Urge la inclusión de logopedas en el HUCE
OPINIÓN
LA LOGOPEDIA: EL PUENTE HACIA UNA DEGLUCIÓN SEGURA
¿Por qué es tan importante la logopedia en el ámbito hospitalario? ¿Qué papel desempeña el logopeda en pacientes hospitalizados? ¿Por qué aún no existe la presencia de esta profesión internamente y si privatizándola?
Mi nombre es Mariló Carreto Cañete, soy logopeda y con motivo del Día Europeo de la Logopedia este artículo junto a los de mis compañeros, es para dar visibilidad a nuestra profesión y reivindicar la presencia de profesionales sanitarios logopedas en el Hospital Universitario de Ceuta
El accidente cerebrovascular (ACV) es una de las principales causas de discapacidad a nivel mundial, afectando la vida de millones de personas cada año. Entre las secuelas más desafiantes se encuentran las dificultades del habla, la comunicación, la voz y la alimentación, lo que puede impactar negativamente en la calidad de vida de los sobrevivientes.
La logopedia juega un papel crucial en la rehabilitación post-ACV, proporcionando estrategias efectivas para ayudar a los pacientes a recuperar sus habilidades comunicativas (afasia), de voz (disfonía y afonía) y problemas en la deglución (disfagia).
La rehabilitación es un proceso complejo que debe ser abordado de manera multidisciplinar. La logopedia, como parte integrante de este enfoque, se centra en el tratamiento de las alteraciones del lenguaje y el habla, utilizando técnicas personalizadas que se adaptan a las necesidades individuales de cada paciente.
Y en el tratamiento de la disfagia, dificultad para tragar causada por daños en los músculos de la garganta aumentando el riesgo de neumonía, desnutrición y aspiración. Requiere evaluación temprana por un profesional de la logopedia antes de la ingesta oral, con cambios en la dieta y técnicas de postura para evitar complicaciones.
La disfagia tras un ACV (ictus) tiene una alta prevalencia, entre 22-80%, provocando dificultades para tragar que pueden derivar en desnutrición, deshidratación y broncoaspiración. El diagnóstico precoz, es crucial para prevenir complicaciones y mejorar la calidad de vida. El tratamiento logopédico es efectivo para mejorar la función deglutoria. Los logopedas adaptamos la dieta modificando la consistencia de alimentos y líquidos para una ingesta segura.

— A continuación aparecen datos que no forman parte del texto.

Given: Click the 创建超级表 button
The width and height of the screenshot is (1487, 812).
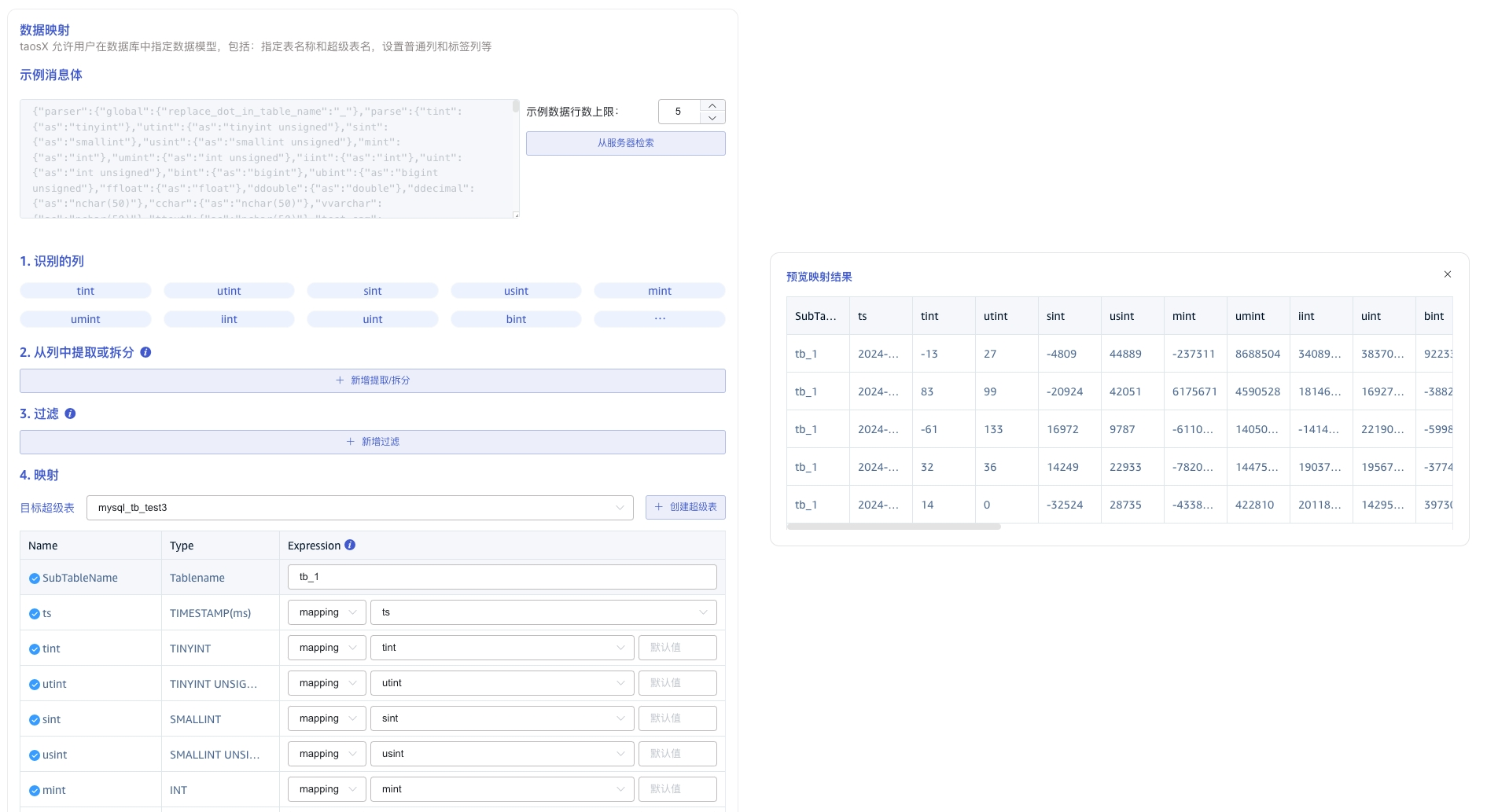Looking at the screenshot, I should (x=685, y=508).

Después de un ictus, si hay disfagia grave, en las primeras 24 horas se hace uso de la sonda nasogástrica para evitar desnutrición, deshidratación y el paso del alimento a los pulmones, en pacientes con reflejos de deglución alterados o nivel de conciencia disminuido. La sonda nasogástrica está pensada para un uso a corto plazo, por ello es de vital importancia el papel que desempeña el logopeda a pie de cama con estos pacientes.

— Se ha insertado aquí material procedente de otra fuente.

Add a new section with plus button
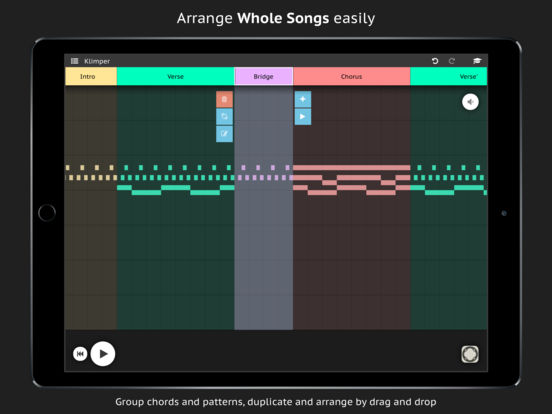The image size is (552, 414). click(x=303, y=99)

La disfagia unida al ictus incrementa la morbimortalidad lo que justifica su importancia sanitaria y contar con profesionales cualificados necesarios en hospitales públicos. No podemos permitir que dadas las circunstancias de los pacientes no cuenten con este servicio y se vean obligados a desplazarse a un centro concertado. El derecho del paciente es ser tratado por un equipo multidisciplinar dentro del hospital tanto en planta a pie de cama como en las instalaciones de rehabilitación, y una vez se les dé el alta, deben seguir teniendo ese derecho. Al igual que los pacientes hospitalizados deben recibir atención de profesionales de la administración pública, los servicios de logopedia deben ser tratados por especialistas integrados en el equipo hospitalario, no acudir de centros externos al hospital para rehabilitar al paciente.
Por ello, el logopeda es un pilar esencial en el equipo multidisciplinar que garantiza una atención sanitaria integral, previniendo la cronificación de secuelas y favoreciendo la autonomía del paciente.
La inclusión de logopedas en el entorno hospitalario es necesaria. Esta iniciativa cuenta con el apoyo unánime de todos los partidos políticos. Además, existen precedentes legales y referencias en el BOE que respaldan la incorporación de estos profesionales en el sistema de salud pública. A pesar de la falta de contratación de esta profesión, existen partidas presupuestarias destinadas a servicios externalizados o empresas privadas. Rechazamos esta incoherencia y reivindicamos nuestro papel y el derecho del paciente a recibir nuestros servicios.
¡¡Por una sanidad pública de calidad, logopedas en plantilla ya!!
Mariló Carreto Cañete, logopeda. Colegiada nº 29/0894 por el Colegio de Logopedas de Andalucía.